„Carmen“ und die Seebühne - eine Liebesbeziehung
„Carmen“ sei „eine Oper für diese einzigartige Seebühne, weil sie beide – wie die Liebe – Stürme, Gewitter, Aufhellungen und brennende Sonnenuntergänge durchmachen.“ Dieser Satz stammt vom französischen Regisseur Jérôme Savary, der die Oper in den Jahren 1991 und 1992 auf die Bregenzer Seebühne gebracht hat. Und tatsächlich haben die Bregenzer Inszenierungen der klassischen Geschichte um Carmen, Don José und Escamillo in der Vergangenheit immer wieder neue Akzente setzen können.
1974: Schmuggler auf Schiffen
Regisseur Paul Vasil und Ausstatter Toni Businger waren die ersten, die sich im Rahmen der Bregenzer Festspiele an den Stoff wagten. Für ihre „Carmen“-Inszenierung im Jahr 1974 wurde die Seebühne zu einer spanischen Stadt mit unterschiedlichen Stadtteilen umgebaut.
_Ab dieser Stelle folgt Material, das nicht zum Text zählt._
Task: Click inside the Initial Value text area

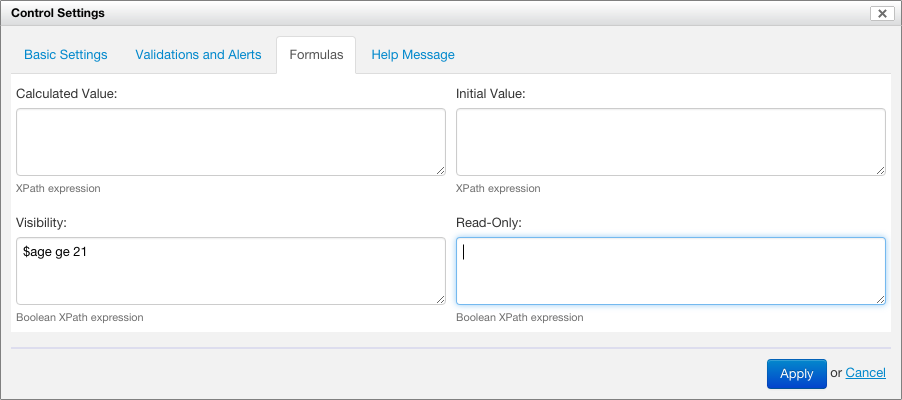Action: pos(670,142)
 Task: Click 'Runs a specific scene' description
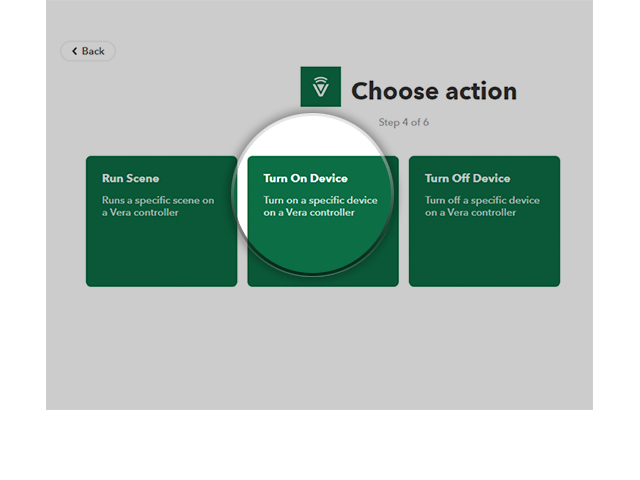click(157, 200)
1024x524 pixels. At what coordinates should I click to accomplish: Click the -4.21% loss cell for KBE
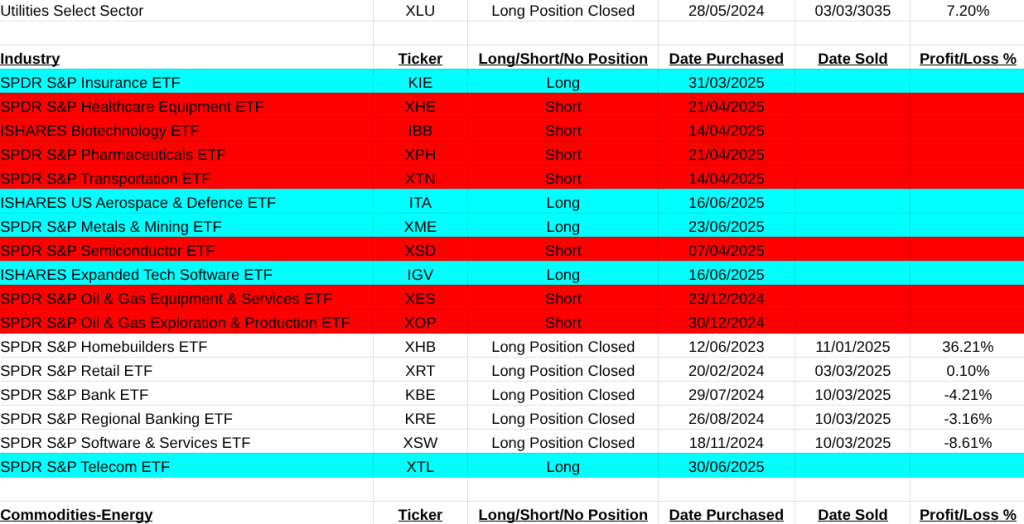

Jeder der vier Akte der Oper spielte sich in einem anderen Stadtteil ab. Kleinere Anpassungen waren freilich nötig: So kamen die Schmuggler nicht aus dem Gebirge in die Stadt Sevilla, sondern mit Schiffen über den Bodensee.

Bregenzer Festspiele
1974 entstand für „Carmen“ gleich eine ganze Stadt auf der Seebühne
Auch abseits der Bühne war Flexibilität gefragt: Die beiden Darstellerinnen, die für die titelgebende Rolle vorgesehen waren, mussten wegen ihrer Schwangerschaften absagen. Einige Proben mussten daraufhin ohne Hauptfigur über die Bühne gehen. Am Ende konnten Debria Brown und Joann Grillo als Ersatz gefunden werden. Vor allem Brown eroberte als temperamentvolle, farbige „Carmen“ die Herzen des Publikums.
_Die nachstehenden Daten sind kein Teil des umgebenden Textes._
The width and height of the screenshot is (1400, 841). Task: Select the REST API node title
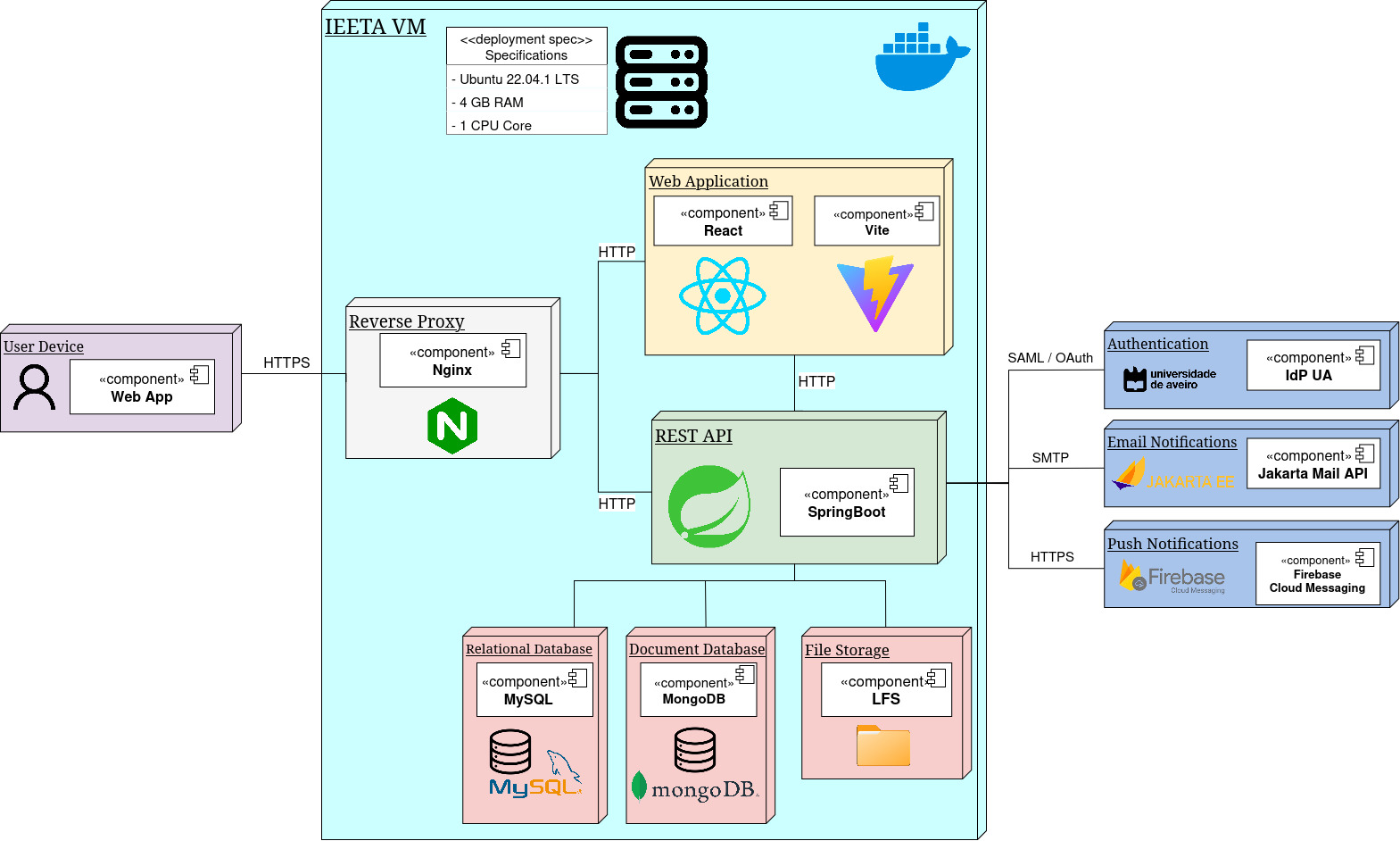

1991/1992: Der mechanische Stier
Bei den Bregenzer Festspielen 1991 und 1992 feierte „Carmen“ ein Comeback auf der Festspielbühne. Statt einer spanischen Stadt setzten Regisseur Jérôme Savary und Bühnenbildner Michel Lebois auf ein gewaltiges Gebirgsmassiv. Die Inspiration dafür stammte aus dem dritten Akt der Oper, der im Lager der Schmuggler in einem Gebirge spielt. Als Vorbild für die Gebirgslandschaft dienten Felsen unterhalb des Rhonegletschers in der Schweiz.
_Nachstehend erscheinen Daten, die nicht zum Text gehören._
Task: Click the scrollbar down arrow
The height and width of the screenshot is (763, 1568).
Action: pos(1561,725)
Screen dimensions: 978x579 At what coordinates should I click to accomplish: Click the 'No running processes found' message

Bregenzer Festspiele/Karl Forster
Die „Carmen“-Inszenierung 1991/1992 sparte nicht mit optischen Reizen
Auf der Bühne sorgten ganze Heere von Tänzern, Chorsängern, Statisten und lebenden Tieren für Unterhaltung. Am Ende tötete Nebenbuhler Escamillo einen mechanischen Stier, während Don José Carmen tötet. Die Inszenierung platze „vor Ideen und Aktionen förmlich aus den Nähten“, schrieb die APA nach der Premiere am 23. Juli 1991. Nicht überall waren die Reaktionen so euphorisch. Manche Kritiker sahen das bunte Spektakel als zu großes Zugeständnis an den Geschmack der Massen.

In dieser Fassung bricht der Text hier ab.